[Begin Text block]

DynamoDB On-Demand or Provisioned Capacity

The situation

A team owns three DynamoDB tables across different services:

sessions: user session state. 24/7 traffic pattern, ~400 read units and ~80 write units per second during the day, dropping to ~30 reads / 5 writes overnight. Predictable daily shape for two years.
events-stream: a write-heavy landing table for IoT device telemetry. ~2,000 writes per second average, spikes to 12,000 during morning device wake-ups, quiet overnight. Reads are minimal (downstream processors use DynamoDB Streams, not table queries). Growing 20% quarter-over-quarter.
analytics-raw: data-science ad-hoc access. Usage is zero 95% of the time, with bursts of 5,000-15,000 read units during analysis sessions that might last minutes to hours. Nobody can predict when the next burst lands.

All three are currently on-demand. The last monthly bill: sessions $840, events-stream $3,200, analytics-raw $180. The finance team asked whether provisioned capacity would be cheaper, and the engineering lead asked the more interesting question: which of the three should be on provisioned, given their traffic shapes?

What actually matters

Before pricing the options, it’s worth being precise about what each DynamoDB billing mode actually commits to.

[End Text block]

## Requirements
From the DynamoDB capacity text, list every table the team owns, each with its amount from the last monthly bill.

[Begin Material shown]

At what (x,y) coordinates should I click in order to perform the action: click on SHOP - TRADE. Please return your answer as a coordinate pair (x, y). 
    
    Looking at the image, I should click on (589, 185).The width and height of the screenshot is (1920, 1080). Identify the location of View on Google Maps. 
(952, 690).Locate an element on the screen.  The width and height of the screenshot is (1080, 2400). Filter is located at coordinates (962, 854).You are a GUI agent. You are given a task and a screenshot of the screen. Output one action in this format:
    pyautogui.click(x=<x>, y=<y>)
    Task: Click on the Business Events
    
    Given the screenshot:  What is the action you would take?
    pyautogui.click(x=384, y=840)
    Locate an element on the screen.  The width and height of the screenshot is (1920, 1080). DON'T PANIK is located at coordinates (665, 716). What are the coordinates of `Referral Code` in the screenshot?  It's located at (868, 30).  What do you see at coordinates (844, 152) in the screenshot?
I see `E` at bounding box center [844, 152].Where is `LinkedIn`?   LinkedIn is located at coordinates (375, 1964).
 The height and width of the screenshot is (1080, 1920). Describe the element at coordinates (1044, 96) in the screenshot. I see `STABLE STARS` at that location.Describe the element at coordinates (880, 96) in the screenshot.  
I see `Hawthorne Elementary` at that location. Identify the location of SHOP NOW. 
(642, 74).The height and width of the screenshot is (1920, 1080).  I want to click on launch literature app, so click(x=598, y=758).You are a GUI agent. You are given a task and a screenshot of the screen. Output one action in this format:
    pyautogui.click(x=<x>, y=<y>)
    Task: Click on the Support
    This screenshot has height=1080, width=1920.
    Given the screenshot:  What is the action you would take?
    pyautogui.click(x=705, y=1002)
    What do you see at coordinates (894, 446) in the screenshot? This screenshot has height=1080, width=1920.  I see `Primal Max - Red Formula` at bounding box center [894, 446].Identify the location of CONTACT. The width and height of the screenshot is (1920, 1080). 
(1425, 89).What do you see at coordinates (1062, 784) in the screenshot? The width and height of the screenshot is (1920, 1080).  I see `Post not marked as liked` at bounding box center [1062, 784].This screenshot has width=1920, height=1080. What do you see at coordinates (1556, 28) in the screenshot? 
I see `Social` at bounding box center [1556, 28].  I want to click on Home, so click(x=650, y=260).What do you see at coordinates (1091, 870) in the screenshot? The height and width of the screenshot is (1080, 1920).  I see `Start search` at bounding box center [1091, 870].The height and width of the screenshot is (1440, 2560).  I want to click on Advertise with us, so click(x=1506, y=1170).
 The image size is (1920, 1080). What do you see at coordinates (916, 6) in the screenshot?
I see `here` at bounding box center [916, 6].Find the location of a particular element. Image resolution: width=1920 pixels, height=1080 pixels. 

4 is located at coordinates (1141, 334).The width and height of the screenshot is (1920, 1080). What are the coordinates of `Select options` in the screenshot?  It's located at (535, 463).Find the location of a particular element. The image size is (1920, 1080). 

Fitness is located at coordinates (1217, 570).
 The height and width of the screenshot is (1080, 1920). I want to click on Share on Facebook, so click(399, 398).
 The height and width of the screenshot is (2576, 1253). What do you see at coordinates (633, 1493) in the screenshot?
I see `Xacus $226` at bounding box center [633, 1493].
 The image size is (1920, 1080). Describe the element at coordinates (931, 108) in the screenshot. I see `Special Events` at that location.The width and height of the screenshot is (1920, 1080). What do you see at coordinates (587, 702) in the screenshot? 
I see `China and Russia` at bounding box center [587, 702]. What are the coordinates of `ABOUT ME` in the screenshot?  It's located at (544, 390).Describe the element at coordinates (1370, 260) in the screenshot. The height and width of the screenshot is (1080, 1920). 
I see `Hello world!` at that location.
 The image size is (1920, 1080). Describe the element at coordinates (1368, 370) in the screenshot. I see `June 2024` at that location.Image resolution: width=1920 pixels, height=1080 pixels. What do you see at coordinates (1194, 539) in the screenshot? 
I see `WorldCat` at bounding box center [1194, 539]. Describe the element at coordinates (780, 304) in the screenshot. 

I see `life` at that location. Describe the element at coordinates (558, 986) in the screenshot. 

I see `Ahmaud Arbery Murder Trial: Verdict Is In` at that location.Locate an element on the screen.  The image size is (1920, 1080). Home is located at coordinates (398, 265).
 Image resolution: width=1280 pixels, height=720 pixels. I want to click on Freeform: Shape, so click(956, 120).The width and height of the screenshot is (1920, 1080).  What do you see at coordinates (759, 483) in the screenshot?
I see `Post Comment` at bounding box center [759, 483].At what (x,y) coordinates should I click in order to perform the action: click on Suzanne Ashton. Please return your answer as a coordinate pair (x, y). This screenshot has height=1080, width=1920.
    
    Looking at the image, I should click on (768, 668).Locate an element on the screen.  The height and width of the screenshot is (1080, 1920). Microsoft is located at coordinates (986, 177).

[End Material shown]

## Task response
- sessions: $840
- events-stream: $3,200
- analytics-raw: $180